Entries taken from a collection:
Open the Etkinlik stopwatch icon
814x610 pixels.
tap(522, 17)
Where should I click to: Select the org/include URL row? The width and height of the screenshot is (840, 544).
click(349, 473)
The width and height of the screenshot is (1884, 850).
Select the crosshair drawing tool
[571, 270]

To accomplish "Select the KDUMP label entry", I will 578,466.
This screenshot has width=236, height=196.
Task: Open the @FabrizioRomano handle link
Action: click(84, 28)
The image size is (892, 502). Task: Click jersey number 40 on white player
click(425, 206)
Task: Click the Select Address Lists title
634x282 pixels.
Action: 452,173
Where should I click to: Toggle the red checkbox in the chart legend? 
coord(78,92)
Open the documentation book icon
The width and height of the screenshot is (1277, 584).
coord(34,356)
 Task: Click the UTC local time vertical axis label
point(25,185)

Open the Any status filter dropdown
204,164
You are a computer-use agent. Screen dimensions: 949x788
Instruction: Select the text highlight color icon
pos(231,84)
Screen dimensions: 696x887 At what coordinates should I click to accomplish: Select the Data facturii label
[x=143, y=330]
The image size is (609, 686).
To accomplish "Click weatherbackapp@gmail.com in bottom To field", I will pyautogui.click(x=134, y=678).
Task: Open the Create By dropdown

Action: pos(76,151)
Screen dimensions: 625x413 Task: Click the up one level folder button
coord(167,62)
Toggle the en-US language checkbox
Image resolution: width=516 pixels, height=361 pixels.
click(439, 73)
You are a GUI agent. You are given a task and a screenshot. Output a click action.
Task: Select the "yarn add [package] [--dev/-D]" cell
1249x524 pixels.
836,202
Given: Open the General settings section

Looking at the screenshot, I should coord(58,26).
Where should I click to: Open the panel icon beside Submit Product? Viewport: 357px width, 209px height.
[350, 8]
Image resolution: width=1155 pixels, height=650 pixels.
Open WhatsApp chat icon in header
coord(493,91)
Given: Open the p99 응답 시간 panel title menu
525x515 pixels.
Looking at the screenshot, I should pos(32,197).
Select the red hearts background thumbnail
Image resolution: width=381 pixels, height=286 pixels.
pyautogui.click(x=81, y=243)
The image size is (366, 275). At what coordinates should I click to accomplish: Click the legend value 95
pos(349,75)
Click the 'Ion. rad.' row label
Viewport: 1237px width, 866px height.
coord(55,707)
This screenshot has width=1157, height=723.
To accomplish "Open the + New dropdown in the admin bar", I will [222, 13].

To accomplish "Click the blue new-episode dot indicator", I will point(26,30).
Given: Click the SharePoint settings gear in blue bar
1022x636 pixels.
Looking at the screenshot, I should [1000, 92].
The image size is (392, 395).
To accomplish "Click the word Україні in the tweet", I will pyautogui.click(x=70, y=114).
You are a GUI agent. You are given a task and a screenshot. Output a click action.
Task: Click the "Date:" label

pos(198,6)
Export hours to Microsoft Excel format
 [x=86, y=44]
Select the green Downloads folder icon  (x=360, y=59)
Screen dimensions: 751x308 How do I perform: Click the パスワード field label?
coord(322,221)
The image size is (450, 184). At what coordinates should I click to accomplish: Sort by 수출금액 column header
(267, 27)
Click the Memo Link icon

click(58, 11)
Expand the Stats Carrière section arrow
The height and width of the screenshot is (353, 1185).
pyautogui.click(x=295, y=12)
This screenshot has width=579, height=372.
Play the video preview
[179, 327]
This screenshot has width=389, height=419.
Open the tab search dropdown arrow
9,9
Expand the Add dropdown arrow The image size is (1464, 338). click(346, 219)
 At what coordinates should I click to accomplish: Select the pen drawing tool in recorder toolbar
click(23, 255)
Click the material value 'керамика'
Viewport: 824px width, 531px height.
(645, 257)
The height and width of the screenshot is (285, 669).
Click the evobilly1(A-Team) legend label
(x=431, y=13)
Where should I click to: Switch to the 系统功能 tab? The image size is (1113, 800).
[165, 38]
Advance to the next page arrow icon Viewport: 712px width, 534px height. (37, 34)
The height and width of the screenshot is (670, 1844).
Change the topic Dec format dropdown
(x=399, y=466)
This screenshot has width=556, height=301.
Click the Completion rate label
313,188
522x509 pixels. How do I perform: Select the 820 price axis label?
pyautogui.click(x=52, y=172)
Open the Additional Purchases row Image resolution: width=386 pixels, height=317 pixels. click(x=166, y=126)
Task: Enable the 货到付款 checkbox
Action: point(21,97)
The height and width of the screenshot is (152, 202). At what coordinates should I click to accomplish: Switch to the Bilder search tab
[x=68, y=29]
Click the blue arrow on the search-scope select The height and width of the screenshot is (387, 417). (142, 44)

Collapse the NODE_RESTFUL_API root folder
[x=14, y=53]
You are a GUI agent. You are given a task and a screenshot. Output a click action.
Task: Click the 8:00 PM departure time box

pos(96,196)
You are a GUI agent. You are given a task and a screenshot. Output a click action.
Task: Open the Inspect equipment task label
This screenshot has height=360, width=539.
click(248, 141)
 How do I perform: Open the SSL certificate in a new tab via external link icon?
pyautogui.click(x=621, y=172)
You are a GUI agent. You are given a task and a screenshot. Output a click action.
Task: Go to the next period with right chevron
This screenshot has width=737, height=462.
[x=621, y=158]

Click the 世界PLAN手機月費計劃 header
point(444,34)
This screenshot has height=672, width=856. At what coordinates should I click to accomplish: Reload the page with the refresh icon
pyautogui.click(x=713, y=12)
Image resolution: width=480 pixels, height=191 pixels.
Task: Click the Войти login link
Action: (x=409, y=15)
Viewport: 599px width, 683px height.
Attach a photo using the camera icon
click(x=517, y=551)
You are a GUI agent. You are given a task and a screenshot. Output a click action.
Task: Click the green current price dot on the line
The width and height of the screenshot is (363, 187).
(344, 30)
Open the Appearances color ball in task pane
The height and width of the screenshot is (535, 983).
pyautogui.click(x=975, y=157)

▶ [WHAT YOU NEED TO DO]: Reproduce all entries. Keep them exact.

▶ [ANSWER AREA]:
Open the Etkinlik stopwatch icon
814x610 pixels.
tap(522, 17)
Where should I click to: Select the org/include URL row? The width and height of the screenshot is (840, 544).
click(349, 473)
The width and height of the screenshot is (1884, 850).
Select the crosshair drawing tool
[571, 270]

To accomplish "Select the KDUMP label entry", I will 578,466.
This screenshot has width=236, height=196.
Task: Open the @FabrizioRomano handle link
Action: click(84, 28)
The image size is (892, 502). Task: Click jersey number 40 on white player
click(425, 206)
Task: Click the Select Address Lists title
634x282 pixels.
Action: 452,173
Where should I click to: Toggle the red checkbox in the chart legend? 
coord(78,92)
Open the documentation book icon
The width and height of the screenshot is (1277, 584).
coord(34,356)
 Task: Click the UTC local time vertical axis label
point(25,185)

Open the Any status filter dropdown
204,164
You are a computer-use agent. Screen dimensions: 949x788
Instruction: Select the text highlight color icon
pos(231,84)
Screen dimensions: 696x887 At what coordinates should I click to accomplish: Select the Data facturii label
[x=143, y=330]
The image size is (609, 686).
To accomplish "Click weatherbackapp@gmail.com in bottom To field", I will pyautogui.click(x=134, y=678).
Task: Open the Create By dropdown

Action: pos(76,151)
Screen dimensions: 625x413 Task: Click the up one level folder button
coord(167,62)
Toggle the en-US language checkbox
Image resolution: width=516 pixels, height=361 pixels.
click(439, 73)
You are a GUI agent. You are given a task and a screenshot. Output a click action.
Task: Select the "yarn add [package] [--dev/-D]" cell
1249x524 pixels.
836,202
Given: Open the General settings section

Looking at the screenshot, I should coord(58,26).
Where should I click to: Open the panel icon beside Submit Product? Viewport: 357px width, 209px height.
[350, 8]
Image resolution: width=1155 pixels, height=650 pixels.
Open WhatsApp chat icon in header
coord(493,91)
Given: Open the p99 응답 시간 panel title menu
525x515 pixels.
Looking at the screenshot, I should pos(32,197).
Select the red hearts background thumbnail
Image resolution: width=381 pixels, height=286 pixels.
pyautogui.click(x=81, y=243)
The image size is (366, 275). At what coordinates should I click to accomplish: Click the legend value 95
pos(349,75)
Click the 'Ion. rad.' row label
Viewport: 1237px width, 866px height.
coord(55,707)
This screenshot has width=1157, height=723.
To accomplish "Open the + New dropdown in the admin bar", I will [222, 13].

To accomplish "Click the blue new-episode dot indicator", I will point(26,30).
Given: Click the SharePoint settings gear in blue bar
1022x636 pixels.
Looking at the screenshot, I should [1000, 92].
The image size is (392, 395).
To accomplish "Click the word Україні in the tweet", I will pyautogui.click(x=70, y=114).
You are a GUI agent. You are given a task and a screenshot. Output a click action.
Task: Click the "Date:" label

pos(198,6)
Export hours to Microsoft Excel format
 [x=86, y=44]
Select the green Downloads folder icon  (x=360, y=59)
Screen dimensions: 751x308 How do I perform: Click the パスワード field label?
coord(322,221)
The image size is (450, 184). At what coordinates should I click to accomplish: Sort by 수출금액 column header
(267, 27)
Click the Memo Link icon

click(58, 11)
Expand the Stats Carrière section arrow
The height and width of the screenshot is (353, 1185).
pyautogui.click(x=295, y=12)
This screenshot has width=579, height=372.
Play the video preview
[179, 327]
This screenshot has width=389, height=419.
Open the tab search dropdown arrow
9,9
Expand the Add dropdown arrow The image size is (1464, 338). click(346, 219)
 At what coordinates should I click to accomplish: Select the pen drawing tool in recorder toolbar
click(23, 255)
Click the material value 'керамика'
Viewport: 824px width, 531px height.
(645, 257)
The height and width of the screenshot is (285, 669).
Click the evobilly1(A-Team) legend label
(x=431, y=13)
Where should I click to: Switch to the 系统功能 tab? The image size is (1113, 800).
[165, 38]
Advance to the next page arrow icon Viewport: 712px width, 534px height. (37, 34)
The height and width of the screenshot is (670, 1844).
Change the topic Dec format dropdown
(x=399, y=466)
This screenshot has width=556, height=301.
Click the Completion rate label
313,188
522x509 pixels. How do I perform: Select the 820 price axis label?
pyautogui.click(x=52, y=172)
Open the Additional Purchases row Image resolution: width=386 pixels, height=317 pixels. click(x=166, y=126)
Task: Enable the 货到付款 checkbox
Action: point(21,97)
The height and width of the screenshot is (152, 202). At what coordinates should I click to accomplish: Switch to the Bilder search tab
[x=68, y=29]
Click the blue arrow on the search-scope select The height and width of the screenshot is (387, 417). (142, 44)

Collapse the NODE_RESTFUL_API root folder
[x=14, y=53]
You are a GUI agent. You are given a task and a screenshot. Output a click action.
Task: Click the 8:00 PM departure time box

pos(96,196)
You are a GUI agent. You are given a task and a screenshot. Output a click action.
Task: Open the Inspect equipment task label
This screenshot has height=360, width=539.
click(248, 141)
 How do I perform: Open the SSL certificate in a new tab via external link icon?
pyautogui.click(x=621, y=172)
You are a GUI agent. You are given a task and a screenshot. Output a click action.
Task: Go to the next period with right chevron
This screenshot has width=737, height=462.
[x=621, y=158]

Click the 世界PLAN手機月費計劃 header
point(444,34)
This screenshot has height=672, width=856. At what coordinates should I click to accomplish: Reload the page with the refresh icon
pyautogui.click(x=713, y=12)
Image resolution: width=480 pixels, height=191 pixels.
Task: Click the Войти login link
Action: (x=409, y=15)
Viewport: 599px width, 683px height.
Attach a photo using the camera icon
click(x=517, y=551)
You are a GUI agent. You are given a task and a screenshot. Output a click action.
Task: Click the green current price dot on the line
The width and height of the screenshot is (363, 187).
(344, 30)
Open the Appearances color ball in task pane
The height and width of the screenshot is (535, 983).
pyautogui.click(x=975, y=157)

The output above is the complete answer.